We are entering an era where infrastructure is more essential, more digital and more complex. Growth of core infrastructure, artificial intelligence (AI) and geopolitical shifts are reshaping both the demand for infrastructure and its financing needs. With a broader set of investors and investment structures, the need for efficiency, scale and trusted partners to provide holistic capabilities will be critical for the next phase of infrastructure finance.
The Global Infrastructure Finance Landscape
I. Evolving Infrastructure Types
Global infrastructure is no longer just a public-sector priority — it has become a core asset class for investors worldwide with McKinsey estimating a cumulative $106 trillion in necessary investment through 2040 to meet the need for new and updated global infrastructure.1 The very definition of infrastructure has expanded; traditionally referencing assets such as power grids, roads, ports and bridges, advances in technology are bringing other assets such as hyperscale data centers into scope.
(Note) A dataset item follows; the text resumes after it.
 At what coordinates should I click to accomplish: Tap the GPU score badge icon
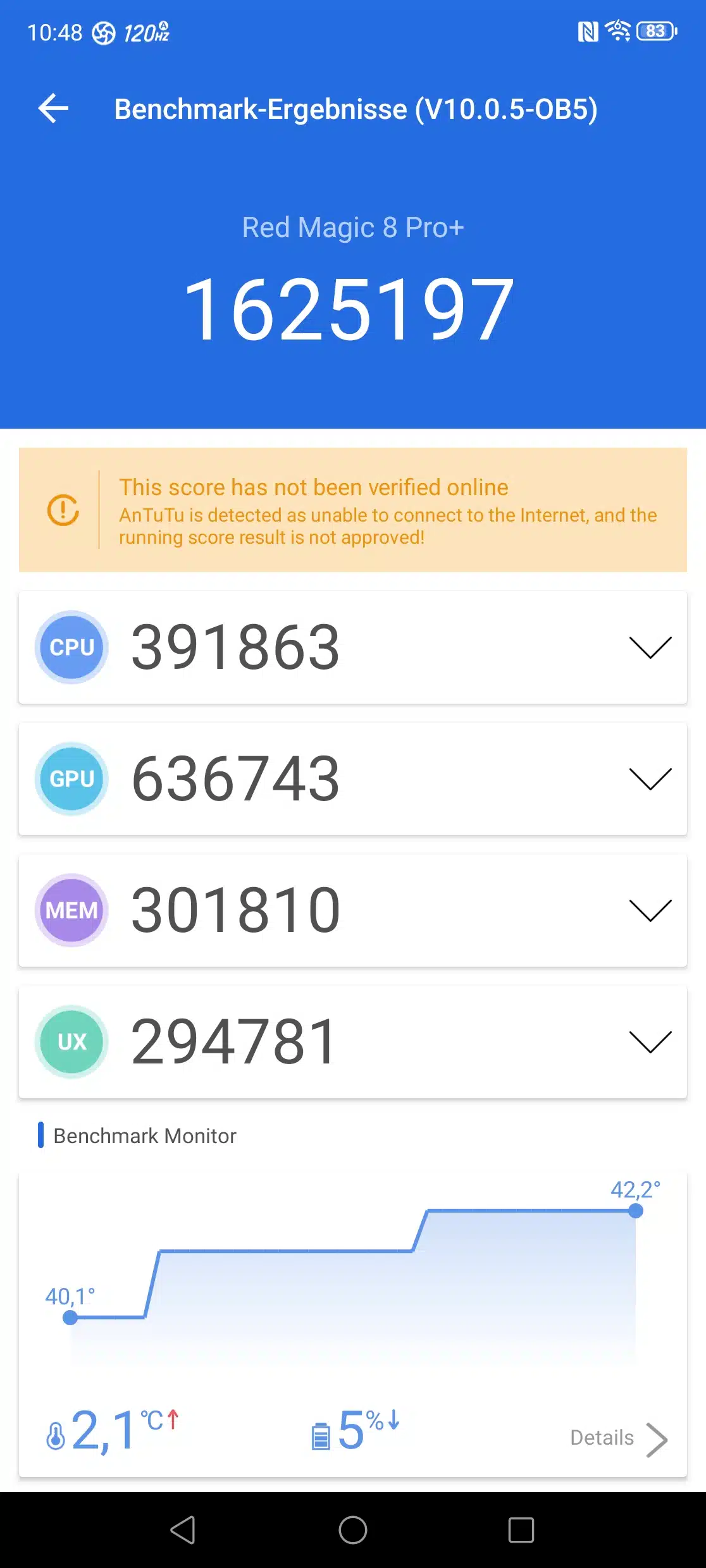click(71, 778)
While aging assets, as well as shifts in population, climate and global supply chains, are increasing the need for upgrades to traditional infrastructure, new technology is boosting electricity demand and fueling rapid growth in data centers, with global electricity use from AI data centers expected to quadruple by 2030.2 As a result, power generation and distribution are becoming core “utilities,” as vital as ports and roads have been.
$106T
Estimated investment needed through 20401
4X
Expected global electricity use from AI data centers by 20302
$1.5T
Current total infrastructure AUM1
II. Geographic Considerations
Many regions are stepping into the spotlight with expanding infrastructure needs, either focusing on modernizing traditional infrastructure assets or investing in new types of infrastructure projects. Some examples include:
III. Broader Investor Base
Infrastructure remains one of the most attractive asset classes, driven by its stability, long-term capital growth and diversification. Long-term contracts and regulated return frameworks provide predictable, inflation-protected cash flows, especially valuable in a macroeconomic environment shaped by inflation, geopolitical uncertainty and volatility. These assets also tend to appreciate over time, thanks to their scarcity value, essential-service nature and increasing demand.
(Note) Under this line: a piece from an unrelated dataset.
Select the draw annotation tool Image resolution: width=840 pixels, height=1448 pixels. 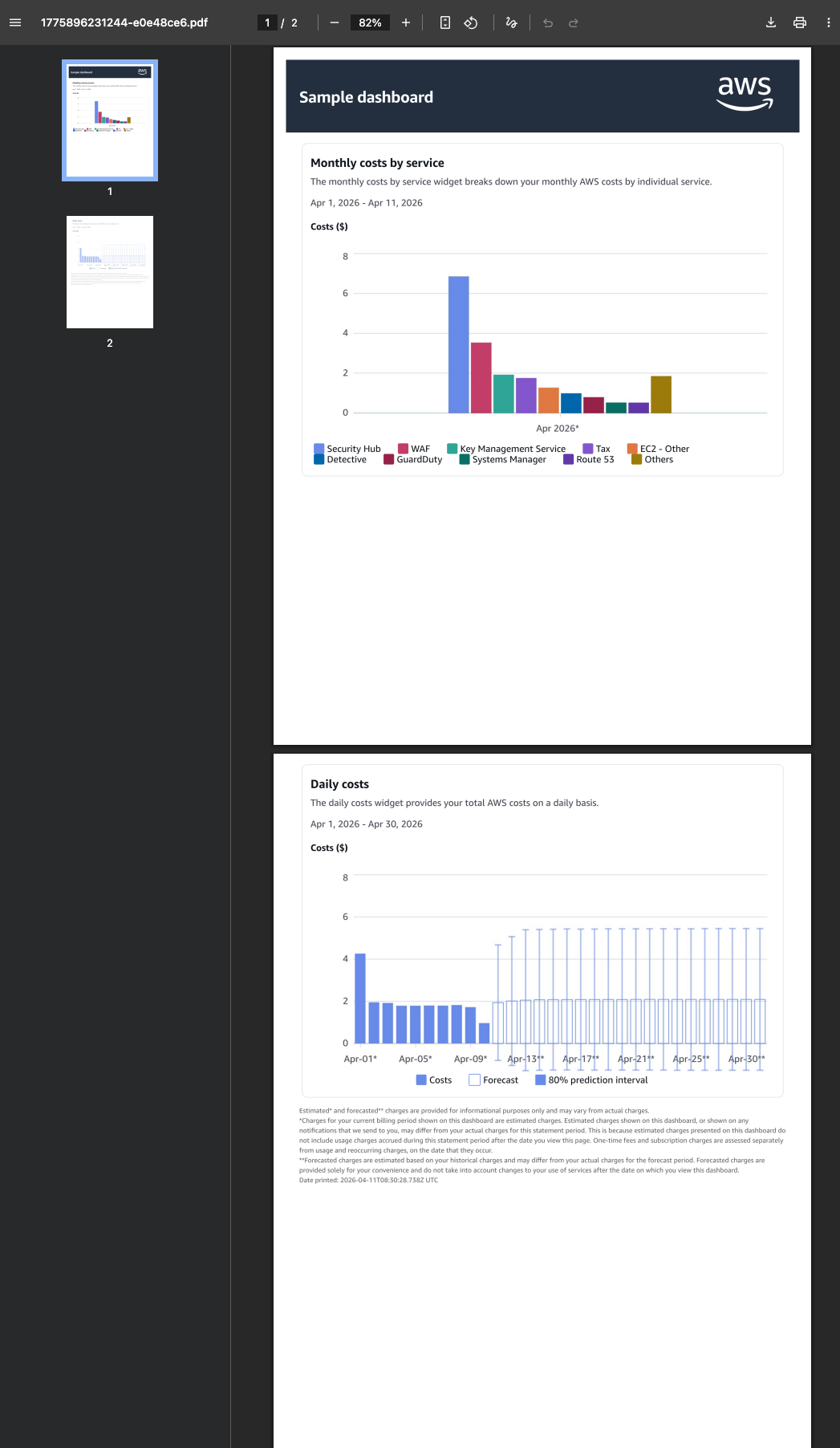(511, 22)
We are seeing an increased volume of M&A transactions in the space, with larger investment managers acquiring specialist infrastructure managers to expand their ability to invest, which we expect to continue. Global infrastructure assets under management (AUM) has been growing at a CAGR of ~20% since 20153 — almost 3x faster than overall global AUM.
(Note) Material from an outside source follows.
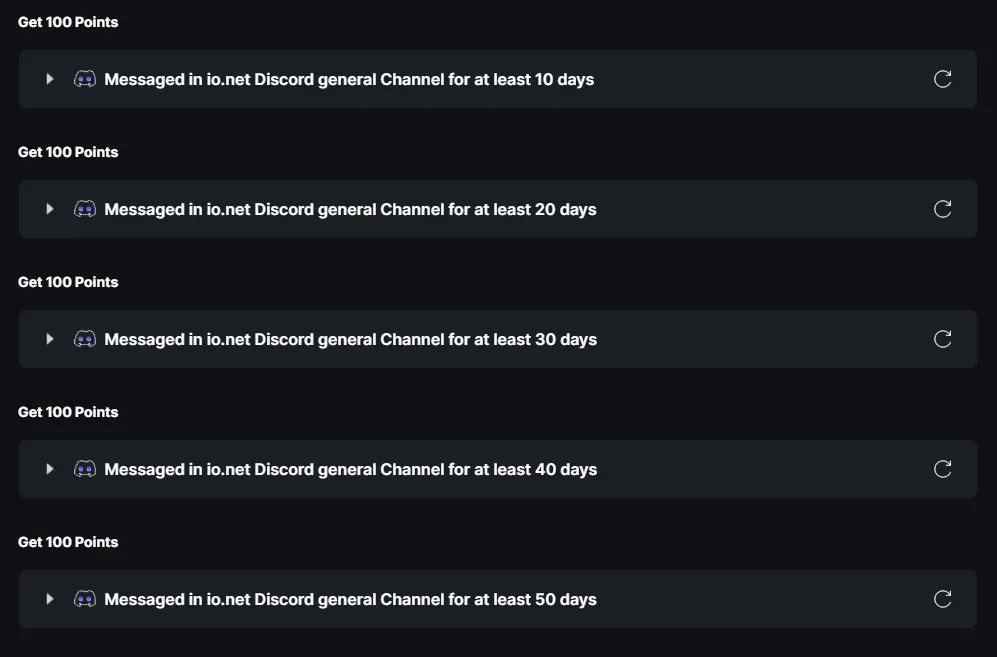Screen dimensions: 997x657
Task: Expand the 40 days task arrow
Action: click(50, 469)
KEY GROWTH DRIVERS 2024 AND BEYOND
Evolving infrastructure types
Geographical considerations
Broader investment base
At the same time, infrastructure ETFs, semi-liquid interval funds, tokenized infrastructure securities and fractional ownership platforms are enabling broader access to the asset class. Private markets managers and financial institutions are responding by creating new channels, wrappers and digital formats to deliver infrastructure exposure across end-investor segments. Wealth intermediaries and RIAs are opening the retail channel and broadening access through evergreen and interval fund formats.
IV. Evolving Needs
Overall, these evolving dynamics are driving both opportunity and complexity. New types of projects with bigger deal sizes across a broader set of geographies bring not only different liquidity and risk considerations, but also a variety of potential regulatory implications. Additionally, the wider set of investor types and vehicles brings a heightened level of transparency requirements and reporting demands. As a result, investors increasingly require reliable administration, transparent payment flows and robust escrow services to manage multi-party transactions and mitigate counterparty risk. Taken together, these dynamics underscore an ecosystem in transition, where operational excellence and trusted financial infrastructure are as critical as capital itself.
BNY capabilities include specialized agency, multi-currency payment infrastructure and digital escrow solutions designed for complex, cross-border projects.
How the Ecosystem is Evolving Across Every Stage of Infrastructure Finance
I. Origination, Structuring & Capital Raising
Origination and structuring in infrastructure are evolving in tandem with the broader set of capital sources. On the debt side, traditional bank loans still anchor project finance, but they are increasingly paired with Public Private Partnership (PPP) frameworks, infrastructure debt funds and private placements that can be tailored to tenor, covenant and sector risk. To attract credit investors, structures now emphasize optimized capital stacks, credit enhancements and blended finance approaches that deliver stronger risk-adjusted returns and address perceived policy, construction and demand risks. On the equity side, infrastructure funds aggregate institutional capital, while coinvestments, sidecar vehicles and SMAs offer targeted exposure and alignment.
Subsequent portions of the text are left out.